### WORK INSTRUCTIONS:
The expected answer is the set of lines in the data below between the line holding "The width and height of the screenshot is (1272, 952)." and the line holding "Select tooth 11 marked with caries", inclusive, written out exactly.

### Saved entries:
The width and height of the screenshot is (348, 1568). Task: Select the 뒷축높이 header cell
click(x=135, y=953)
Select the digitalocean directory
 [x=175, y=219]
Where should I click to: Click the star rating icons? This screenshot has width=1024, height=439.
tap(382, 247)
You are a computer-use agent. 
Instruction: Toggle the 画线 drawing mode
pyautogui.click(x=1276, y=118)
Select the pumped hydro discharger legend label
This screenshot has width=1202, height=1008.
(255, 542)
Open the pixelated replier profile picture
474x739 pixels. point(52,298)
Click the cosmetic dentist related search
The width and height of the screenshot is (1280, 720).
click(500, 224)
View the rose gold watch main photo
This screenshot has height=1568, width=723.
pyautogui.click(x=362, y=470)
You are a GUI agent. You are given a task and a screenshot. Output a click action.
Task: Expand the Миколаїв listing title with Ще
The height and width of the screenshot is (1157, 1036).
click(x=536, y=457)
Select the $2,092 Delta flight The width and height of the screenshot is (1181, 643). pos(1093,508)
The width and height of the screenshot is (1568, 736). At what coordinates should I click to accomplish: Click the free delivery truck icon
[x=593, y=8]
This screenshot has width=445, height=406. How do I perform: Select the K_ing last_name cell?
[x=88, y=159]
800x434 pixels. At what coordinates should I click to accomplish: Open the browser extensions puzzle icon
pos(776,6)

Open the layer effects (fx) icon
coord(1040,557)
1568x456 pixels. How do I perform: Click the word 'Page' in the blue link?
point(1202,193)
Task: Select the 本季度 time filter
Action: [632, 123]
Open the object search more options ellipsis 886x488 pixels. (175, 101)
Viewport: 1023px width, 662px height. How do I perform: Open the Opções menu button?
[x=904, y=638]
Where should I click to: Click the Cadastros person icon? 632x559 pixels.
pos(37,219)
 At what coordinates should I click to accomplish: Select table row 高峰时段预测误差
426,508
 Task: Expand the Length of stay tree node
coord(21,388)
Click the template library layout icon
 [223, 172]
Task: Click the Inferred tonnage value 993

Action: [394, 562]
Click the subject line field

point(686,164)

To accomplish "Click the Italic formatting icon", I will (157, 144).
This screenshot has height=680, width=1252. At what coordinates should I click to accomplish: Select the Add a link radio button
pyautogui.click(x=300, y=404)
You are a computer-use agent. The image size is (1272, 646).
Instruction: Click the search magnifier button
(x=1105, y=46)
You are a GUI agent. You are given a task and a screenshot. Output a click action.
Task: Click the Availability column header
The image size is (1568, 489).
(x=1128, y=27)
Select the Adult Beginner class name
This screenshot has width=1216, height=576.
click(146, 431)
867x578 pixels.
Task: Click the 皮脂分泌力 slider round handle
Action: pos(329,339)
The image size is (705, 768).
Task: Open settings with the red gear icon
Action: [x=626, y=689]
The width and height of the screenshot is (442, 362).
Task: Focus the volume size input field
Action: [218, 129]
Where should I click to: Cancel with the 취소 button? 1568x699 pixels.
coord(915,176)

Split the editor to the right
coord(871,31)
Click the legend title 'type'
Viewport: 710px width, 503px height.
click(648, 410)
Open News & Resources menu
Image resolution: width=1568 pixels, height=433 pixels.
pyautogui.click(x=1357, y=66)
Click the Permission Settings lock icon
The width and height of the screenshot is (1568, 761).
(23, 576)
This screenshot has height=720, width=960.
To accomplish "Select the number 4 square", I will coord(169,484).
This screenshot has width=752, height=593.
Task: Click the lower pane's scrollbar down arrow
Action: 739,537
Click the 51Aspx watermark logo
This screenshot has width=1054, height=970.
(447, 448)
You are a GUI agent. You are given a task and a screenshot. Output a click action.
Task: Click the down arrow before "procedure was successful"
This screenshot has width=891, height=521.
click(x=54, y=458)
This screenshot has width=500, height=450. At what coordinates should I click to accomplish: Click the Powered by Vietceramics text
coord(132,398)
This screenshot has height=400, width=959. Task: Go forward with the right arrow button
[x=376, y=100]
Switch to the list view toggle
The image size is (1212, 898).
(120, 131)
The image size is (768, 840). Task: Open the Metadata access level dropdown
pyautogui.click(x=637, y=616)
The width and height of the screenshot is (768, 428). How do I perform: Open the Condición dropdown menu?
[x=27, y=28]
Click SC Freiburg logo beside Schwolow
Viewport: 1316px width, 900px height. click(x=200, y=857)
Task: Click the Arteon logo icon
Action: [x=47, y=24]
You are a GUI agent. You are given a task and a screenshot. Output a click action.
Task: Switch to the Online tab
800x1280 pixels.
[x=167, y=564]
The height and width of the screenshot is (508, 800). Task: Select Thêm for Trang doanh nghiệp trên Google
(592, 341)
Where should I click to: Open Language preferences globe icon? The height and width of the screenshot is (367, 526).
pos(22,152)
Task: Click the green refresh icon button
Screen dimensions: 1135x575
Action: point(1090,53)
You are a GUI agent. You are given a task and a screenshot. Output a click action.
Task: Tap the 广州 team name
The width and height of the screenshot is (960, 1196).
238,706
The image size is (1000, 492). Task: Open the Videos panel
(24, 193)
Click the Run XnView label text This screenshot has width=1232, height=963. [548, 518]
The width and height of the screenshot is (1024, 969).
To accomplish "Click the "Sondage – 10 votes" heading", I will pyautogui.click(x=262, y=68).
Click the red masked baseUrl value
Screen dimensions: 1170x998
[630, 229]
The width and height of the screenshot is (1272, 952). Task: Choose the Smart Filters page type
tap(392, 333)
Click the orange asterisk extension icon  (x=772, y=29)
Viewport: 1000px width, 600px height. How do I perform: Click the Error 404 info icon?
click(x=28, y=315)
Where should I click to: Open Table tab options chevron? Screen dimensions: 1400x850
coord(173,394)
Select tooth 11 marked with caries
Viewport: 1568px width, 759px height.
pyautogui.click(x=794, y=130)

### RESPONSE FOR THIS EXERCISE:
The width and height of the screenshot is (1272, 952). Task: Choose the Smart Filters page type
tap(392, 333)
Click the orange asterisk extension icon  (x=772, y=29)
Viewport: 1000px width, 600px height. How do I perform: Click the Error 404 info icon?
click(x=28, y=315)
Where should I click to: Open Table tab options chevron? Screen dimensions: 1400x850
coord(173,394)
Select tooth 11 marked with caries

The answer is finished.